This project was done as a part of Udacity's Data Analyst Nanodegree program. The objective of this project was to use Python visualization libraries to explore a dataset systematically. The analysis begins with exploring single variables followed by bivariate and multivariate analysis.
This analysis is followed by a short presentation to convey and highlight important findings using explanatory data analysis. A slide deck was prepared that followed the major path of exploration and a story was constructed for the readers to understand what was discovered.
This dataset was selected from the list provided by Udacity. It is the Flights dataset that reports flight performance metric in the US. Data explored and analyzed is from years 2006 to 2008. The data is available from Bureau of Transportation Statistics official website.
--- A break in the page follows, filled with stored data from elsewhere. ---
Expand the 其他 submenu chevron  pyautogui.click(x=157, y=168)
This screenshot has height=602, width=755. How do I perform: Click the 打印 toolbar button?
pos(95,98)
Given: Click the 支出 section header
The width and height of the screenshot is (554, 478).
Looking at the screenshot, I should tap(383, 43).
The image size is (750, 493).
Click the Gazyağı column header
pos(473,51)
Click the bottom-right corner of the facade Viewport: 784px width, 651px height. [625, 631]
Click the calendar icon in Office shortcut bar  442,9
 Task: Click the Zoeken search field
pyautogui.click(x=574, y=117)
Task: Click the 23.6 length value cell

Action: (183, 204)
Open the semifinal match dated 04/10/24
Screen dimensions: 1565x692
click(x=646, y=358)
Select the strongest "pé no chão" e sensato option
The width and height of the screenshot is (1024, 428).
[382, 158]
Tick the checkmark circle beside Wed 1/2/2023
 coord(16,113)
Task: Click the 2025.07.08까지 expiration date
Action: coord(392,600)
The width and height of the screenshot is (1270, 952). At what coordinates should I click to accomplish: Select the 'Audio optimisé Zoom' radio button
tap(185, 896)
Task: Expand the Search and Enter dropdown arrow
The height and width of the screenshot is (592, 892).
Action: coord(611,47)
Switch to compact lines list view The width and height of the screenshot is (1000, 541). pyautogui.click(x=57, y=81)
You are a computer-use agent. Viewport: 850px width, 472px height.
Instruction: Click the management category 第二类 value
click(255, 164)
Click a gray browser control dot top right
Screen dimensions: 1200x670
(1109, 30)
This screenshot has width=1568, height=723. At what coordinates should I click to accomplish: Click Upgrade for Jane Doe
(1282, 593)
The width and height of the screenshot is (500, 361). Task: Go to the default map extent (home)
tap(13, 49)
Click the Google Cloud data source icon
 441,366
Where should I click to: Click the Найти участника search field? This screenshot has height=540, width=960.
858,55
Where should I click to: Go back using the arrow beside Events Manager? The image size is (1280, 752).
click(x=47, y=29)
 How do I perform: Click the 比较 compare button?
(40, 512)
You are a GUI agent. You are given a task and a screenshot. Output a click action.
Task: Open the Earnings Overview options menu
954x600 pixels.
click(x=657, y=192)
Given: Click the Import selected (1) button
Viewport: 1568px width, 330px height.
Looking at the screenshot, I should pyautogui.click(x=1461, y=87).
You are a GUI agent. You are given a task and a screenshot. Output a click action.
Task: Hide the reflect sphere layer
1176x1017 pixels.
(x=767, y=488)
Link to dataset: http://stat-computing.org/dataexpo/2009/the-data.html
Link to Bureau of Transportation Statistics: https://www.transtats.bts.gov/OT_Delay/OT_DelayCause1.asp
After analyzing this data, we found that the highest cause of delays came from the carrier or weather related problems. American Airlines was the worst performing carrier with highest delays and cancellations from 2006 to 2008. This has been shown in the presentation with the help of graphs and charts.
The plots shown in the presentation were chosen such that we can follow the tory of delays and cancellations at the same time and compare them. Since carrier performance can be gauged in terms of both these metric, they have been explored and highlighed in the presentation.